Aus blondem langem Haar wird ein rasanter rothaariger Kurzhaarschnitt; aus einer Raucherin wird eine Nichtraucherin, aus kultiviert elegant wird flippig-androgyn. Auch das berufliche bleibt nicht verschont: Sie wechselt zielstrebig und kurz entschlossen ihr Promotion-Interessengebiet und kündigt bei ihrem Doktorvater, organisiert ihr Privat- und Berufsleben neu, da sie nun mit geringerem Einkommen zurecht kommen muss. Sie erstellt ein Forschungskonzept, und macht dafür Termine im Franz-Marc Museum in Kochel am See und im Faberge-Museum in Baden Baden. Kurzfristig lässt sie sich auf einen One-Night-Stand ein – das war meiner Meinung nach überflüssig.
Die beiden Museen gibt es in echt, und ich bekam nach dieser Lektüre richtig Lust, diese zu besuchen.

Jedenfalls erhält Sandra im Franz Marc Museum einen Termin, sie möchte dort für ihre Forschungsarbeit das Archiv benutzen. Nach einer unprofessionellen Begrüßung von Klaus Kramer, der die Direktion vertritt, wendet sich jedoch alles zu ihren Gunsten. Sie fangen nochmal neu an, Klaus Kramer heißt Sandra herzlich willkommen und weil sie gleiche Interessen haben, finden sie sofort Zugang zueinander und sind sich sympathisch. Erst nach Beendigung des Gespräches fällt Sandra auf, dass Klaus im Rollstuhl sitzt. Die Sympathie der beiden lässt sich nicht aufhalten, und sie beginnen beide nach Hinweisen zu der „tanzenden Häsin“ zu suchen. Im Laufe einer Woche kommen sie sich näher und versuchen sich über ihre Empfindungen klar zu werden. Nach einem Missverständnis finden sie zusammen und am Schluss wird auch die Verbindung zur tanzenden Häsin aufgelöst und fast alle losen Enden finden zusammen. Fast alle.
Nicht zuletzt passt auch ihr eigene Name, Haas, zu der Geschichte. Nomen est nomen.

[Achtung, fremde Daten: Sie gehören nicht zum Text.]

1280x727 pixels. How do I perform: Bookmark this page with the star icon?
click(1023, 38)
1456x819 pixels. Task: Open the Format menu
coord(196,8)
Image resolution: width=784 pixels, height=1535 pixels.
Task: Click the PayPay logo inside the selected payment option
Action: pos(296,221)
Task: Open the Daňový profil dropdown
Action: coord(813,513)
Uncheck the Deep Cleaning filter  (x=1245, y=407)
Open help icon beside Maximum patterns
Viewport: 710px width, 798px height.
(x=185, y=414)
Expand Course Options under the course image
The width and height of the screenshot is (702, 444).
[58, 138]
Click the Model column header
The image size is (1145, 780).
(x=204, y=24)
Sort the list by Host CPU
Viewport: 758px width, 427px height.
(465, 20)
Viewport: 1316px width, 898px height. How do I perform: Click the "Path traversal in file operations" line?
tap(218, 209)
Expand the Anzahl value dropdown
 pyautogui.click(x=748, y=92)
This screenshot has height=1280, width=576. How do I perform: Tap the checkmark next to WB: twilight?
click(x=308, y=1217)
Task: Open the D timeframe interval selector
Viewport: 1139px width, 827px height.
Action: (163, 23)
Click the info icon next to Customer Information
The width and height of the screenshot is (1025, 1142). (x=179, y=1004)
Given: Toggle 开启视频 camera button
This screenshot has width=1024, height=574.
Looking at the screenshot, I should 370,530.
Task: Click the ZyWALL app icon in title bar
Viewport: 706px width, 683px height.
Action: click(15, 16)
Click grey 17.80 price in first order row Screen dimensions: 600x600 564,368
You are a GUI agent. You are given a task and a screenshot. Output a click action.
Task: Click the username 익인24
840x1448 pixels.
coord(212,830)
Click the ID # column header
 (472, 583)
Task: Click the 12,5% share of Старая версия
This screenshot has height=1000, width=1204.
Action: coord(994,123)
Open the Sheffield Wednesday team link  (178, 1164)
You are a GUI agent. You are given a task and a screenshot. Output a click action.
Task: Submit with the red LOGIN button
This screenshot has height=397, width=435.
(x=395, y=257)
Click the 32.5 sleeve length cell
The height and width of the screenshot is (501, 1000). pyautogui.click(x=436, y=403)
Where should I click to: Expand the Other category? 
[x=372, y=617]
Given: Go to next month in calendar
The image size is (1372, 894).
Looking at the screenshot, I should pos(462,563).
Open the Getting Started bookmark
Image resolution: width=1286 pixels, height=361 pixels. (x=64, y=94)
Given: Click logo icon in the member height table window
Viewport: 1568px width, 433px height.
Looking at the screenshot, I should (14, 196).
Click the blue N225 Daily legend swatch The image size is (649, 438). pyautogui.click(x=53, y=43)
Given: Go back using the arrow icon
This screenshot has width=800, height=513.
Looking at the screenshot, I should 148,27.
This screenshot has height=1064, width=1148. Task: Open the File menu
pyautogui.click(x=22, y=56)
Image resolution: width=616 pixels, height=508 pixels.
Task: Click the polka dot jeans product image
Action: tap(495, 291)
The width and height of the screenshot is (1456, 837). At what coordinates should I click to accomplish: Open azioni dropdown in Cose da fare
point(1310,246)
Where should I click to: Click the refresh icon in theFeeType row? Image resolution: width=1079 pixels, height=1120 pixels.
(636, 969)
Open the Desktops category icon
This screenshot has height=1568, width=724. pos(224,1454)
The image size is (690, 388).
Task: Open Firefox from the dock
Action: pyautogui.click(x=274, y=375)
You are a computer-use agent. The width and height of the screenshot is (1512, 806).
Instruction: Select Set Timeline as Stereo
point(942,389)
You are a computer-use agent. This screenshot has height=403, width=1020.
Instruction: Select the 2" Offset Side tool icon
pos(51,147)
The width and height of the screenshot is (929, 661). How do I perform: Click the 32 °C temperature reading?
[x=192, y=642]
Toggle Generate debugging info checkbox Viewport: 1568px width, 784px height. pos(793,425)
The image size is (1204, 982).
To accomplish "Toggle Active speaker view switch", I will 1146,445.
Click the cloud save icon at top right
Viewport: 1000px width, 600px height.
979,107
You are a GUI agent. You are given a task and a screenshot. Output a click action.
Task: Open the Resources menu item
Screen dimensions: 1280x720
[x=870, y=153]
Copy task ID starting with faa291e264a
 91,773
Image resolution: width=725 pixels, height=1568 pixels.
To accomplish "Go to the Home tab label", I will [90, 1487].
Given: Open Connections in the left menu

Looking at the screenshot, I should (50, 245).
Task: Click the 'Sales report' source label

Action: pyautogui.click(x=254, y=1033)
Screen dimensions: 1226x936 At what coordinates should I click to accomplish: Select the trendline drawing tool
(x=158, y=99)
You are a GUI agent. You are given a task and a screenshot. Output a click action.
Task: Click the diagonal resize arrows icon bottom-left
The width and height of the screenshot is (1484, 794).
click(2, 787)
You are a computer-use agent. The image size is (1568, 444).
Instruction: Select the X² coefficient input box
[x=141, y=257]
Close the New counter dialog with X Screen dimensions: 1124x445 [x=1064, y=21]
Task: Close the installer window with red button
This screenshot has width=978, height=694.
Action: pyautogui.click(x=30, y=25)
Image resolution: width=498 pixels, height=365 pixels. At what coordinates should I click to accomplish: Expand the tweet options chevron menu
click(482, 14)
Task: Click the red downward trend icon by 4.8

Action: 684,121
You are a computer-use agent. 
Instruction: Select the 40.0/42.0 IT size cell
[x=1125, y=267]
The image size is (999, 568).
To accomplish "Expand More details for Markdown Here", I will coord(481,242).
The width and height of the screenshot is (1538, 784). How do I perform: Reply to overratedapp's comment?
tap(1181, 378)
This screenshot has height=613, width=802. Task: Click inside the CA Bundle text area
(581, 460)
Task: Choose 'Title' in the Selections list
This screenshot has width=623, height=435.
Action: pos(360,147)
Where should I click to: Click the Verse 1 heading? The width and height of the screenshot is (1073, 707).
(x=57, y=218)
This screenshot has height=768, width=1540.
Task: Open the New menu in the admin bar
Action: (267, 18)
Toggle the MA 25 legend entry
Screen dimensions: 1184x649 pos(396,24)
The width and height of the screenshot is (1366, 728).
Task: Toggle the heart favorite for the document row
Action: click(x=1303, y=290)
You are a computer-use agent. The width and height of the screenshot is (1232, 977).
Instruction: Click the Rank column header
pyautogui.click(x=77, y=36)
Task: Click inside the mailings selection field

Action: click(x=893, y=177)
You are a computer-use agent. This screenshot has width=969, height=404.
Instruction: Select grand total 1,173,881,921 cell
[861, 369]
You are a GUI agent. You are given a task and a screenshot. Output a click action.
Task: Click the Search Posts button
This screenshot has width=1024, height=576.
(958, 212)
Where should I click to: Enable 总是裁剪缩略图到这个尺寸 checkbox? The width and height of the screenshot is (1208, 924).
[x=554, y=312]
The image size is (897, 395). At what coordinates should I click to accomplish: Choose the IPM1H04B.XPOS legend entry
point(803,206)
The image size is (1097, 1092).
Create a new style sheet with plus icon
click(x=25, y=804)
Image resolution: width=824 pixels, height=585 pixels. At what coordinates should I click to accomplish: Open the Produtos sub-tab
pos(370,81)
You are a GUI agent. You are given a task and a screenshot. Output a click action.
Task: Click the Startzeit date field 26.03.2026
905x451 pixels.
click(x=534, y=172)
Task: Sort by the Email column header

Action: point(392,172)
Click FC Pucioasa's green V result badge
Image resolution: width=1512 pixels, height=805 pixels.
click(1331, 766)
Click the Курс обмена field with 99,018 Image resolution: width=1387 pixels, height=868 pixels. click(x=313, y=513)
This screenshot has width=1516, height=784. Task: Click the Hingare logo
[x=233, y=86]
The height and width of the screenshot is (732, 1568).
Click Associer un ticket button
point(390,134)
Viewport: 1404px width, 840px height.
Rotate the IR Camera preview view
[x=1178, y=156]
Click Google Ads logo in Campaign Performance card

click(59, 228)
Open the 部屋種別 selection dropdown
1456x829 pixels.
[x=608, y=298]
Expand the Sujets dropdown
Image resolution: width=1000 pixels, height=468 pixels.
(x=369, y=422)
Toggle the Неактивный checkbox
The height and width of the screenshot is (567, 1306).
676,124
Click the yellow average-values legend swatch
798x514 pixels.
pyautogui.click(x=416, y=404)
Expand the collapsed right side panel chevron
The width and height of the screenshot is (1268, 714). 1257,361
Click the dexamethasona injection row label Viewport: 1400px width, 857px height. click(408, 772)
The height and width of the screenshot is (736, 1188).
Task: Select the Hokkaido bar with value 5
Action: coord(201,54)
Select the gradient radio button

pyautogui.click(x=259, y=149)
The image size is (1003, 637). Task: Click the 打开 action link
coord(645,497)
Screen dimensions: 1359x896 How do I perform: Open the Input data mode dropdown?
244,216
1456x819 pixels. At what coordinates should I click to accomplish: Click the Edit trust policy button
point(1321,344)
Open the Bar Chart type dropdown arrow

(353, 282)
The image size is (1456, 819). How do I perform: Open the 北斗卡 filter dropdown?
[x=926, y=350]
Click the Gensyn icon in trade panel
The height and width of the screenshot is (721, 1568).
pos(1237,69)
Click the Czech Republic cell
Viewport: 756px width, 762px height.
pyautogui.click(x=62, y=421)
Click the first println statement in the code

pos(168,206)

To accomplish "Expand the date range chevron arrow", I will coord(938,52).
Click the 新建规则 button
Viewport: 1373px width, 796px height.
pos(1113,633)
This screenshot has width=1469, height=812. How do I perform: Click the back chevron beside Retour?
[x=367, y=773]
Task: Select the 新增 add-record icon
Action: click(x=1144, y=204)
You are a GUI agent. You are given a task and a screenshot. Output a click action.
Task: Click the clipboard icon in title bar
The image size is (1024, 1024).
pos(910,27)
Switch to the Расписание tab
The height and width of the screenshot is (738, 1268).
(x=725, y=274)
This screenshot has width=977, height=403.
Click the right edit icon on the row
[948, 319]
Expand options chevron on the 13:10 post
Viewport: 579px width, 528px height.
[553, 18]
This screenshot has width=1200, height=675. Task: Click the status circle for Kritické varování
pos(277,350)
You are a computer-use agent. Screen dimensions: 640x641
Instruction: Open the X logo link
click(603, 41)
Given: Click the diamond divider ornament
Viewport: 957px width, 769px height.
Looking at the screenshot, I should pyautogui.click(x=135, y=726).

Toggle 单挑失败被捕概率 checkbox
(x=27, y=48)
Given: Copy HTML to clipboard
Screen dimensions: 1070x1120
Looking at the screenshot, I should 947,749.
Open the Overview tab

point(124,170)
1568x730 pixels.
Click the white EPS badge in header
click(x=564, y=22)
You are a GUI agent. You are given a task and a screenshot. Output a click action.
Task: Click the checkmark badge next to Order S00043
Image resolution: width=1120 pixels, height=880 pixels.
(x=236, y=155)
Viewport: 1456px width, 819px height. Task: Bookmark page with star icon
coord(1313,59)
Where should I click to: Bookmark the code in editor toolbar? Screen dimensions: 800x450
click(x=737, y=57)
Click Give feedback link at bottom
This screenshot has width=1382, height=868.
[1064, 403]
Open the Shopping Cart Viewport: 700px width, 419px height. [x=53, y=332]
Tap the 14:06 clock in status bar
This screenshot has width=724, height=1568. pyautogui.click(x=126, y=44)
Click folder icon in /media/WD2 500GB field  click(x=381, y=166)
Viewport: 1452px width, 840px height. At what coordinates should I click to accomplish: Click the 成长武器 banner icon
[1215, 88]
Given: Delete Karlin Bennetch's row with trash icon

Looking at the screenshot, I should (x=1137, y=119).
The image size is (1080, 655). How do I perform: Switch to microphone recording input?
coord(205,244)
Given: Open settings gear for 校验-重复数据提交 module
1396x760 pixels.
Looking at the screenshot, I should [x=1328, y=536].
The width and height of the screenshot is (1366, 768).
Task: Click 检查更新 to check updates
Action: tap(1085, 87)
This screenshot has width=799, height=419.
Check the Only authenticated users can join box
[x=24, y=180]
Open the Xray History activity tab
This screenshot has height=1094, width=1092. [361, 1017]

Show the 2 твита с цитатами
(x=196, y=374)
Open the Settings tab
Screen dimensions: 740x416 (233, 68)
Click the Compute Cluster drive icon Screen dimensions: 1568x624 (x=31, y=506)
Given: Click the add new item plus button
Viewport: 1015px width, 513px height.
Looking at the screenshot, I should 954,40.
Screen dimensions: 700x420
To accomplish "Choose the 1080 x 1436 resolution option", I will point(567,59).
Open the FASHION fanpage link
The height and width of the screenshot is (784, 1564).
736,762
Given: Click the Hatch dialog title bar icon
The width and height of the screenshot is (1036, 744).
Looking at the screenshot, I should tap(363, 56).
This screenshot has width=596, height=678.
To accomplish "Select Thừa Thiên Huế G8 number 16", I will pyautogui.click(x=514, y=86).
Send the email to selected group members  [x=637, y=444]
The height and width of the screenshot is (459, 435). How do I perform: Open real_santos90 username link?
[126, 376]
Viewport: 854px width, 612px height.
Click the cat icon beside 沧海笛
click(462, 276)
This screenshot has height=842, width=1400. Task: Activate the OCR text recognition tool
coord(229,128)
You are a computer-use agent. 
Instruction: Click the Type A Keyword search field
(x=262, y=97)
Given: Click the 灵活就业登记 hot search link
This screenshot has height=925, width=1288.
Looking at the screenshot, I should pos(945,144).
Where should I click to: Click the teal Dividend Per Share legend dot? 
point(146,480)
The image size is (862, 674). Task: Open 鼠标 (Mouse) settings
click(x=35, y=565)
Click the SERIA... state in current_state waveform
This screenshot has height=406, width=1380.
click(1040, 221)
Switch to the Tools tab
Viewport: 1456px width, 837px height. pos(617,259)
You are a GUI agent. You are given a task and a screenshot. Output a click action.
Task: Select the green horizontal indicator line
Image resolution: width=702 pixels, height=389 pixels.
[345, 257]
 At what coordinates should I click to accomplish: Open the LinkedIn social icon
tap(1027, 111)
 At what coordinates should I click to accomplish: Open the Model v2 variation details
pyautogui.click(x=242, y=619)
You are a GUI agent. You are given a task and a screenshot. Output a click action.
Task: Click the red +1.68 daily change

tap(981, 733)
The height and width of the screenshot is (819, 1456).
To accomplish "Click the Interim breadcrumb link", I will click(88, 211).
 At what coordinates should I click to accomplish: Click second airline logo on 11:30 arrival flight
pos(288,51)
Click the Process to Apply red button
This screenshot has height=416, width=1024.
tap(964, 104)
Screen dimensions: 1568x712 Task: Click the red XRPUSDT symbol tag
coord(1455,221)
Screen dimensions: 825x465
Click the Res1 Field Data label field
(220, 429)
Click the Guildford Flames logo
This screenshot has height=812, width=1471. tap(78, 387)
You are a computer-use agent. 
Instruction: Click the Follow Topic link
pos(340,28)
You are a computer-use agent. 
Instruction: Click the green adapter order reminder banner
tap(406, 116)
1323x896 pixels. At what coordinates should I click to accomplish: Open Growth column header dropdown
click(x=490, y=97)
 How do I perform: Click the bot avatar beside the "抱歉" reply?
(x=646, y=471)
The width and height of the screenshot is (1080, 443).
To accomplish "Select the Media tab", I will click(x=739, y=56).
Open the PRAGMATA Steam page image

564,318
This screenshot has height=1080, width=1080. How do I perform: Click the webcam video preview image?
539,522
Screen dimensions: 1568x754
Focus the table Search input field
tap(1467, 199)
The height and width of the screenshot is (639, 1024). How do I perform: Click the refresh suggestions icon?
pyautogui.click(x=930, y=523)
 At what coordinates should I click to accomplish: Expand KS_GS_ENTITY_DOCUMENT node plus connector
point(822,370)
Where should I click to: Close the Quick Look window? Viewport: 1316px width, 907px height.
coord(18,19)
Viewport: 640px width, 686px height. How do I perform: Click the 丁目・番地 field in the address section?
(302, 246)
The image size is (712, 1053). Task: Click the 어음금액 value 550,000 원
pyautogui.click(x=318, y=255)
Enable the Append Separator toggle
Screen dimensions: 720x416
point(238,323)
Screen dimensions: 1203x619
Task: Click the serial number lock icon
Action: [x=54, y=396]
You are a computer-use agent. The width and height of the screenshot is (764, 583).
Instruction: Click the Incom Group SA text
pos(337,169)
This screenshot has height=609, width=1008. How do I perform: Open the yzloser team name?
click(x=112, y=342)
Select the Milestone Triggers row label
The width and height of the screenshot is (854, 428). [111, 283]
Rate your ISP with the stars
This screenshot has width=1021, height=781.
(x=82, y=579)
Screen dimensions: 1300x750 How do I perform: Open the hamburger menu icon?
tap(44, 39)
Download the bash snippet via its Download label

1914 Boris Rablimow, Angestellter bei Faberge/Sankt Petersburg
Boris Rablimow hat eine vertrauensvolle Verwaltungsposition beim Goldschmied Faberge in Sankt Petersburg. Er spricht Deutsch, Englisch und Französisch, was von großen Vorteil ist, da Faberge zu diesen Ländern Beziehungen und Dependancen unterhält, z.B. zu Cartier. Carl Faberge war Liebhaber japanischer Miniaturschnitzereien, genannt Netsuke.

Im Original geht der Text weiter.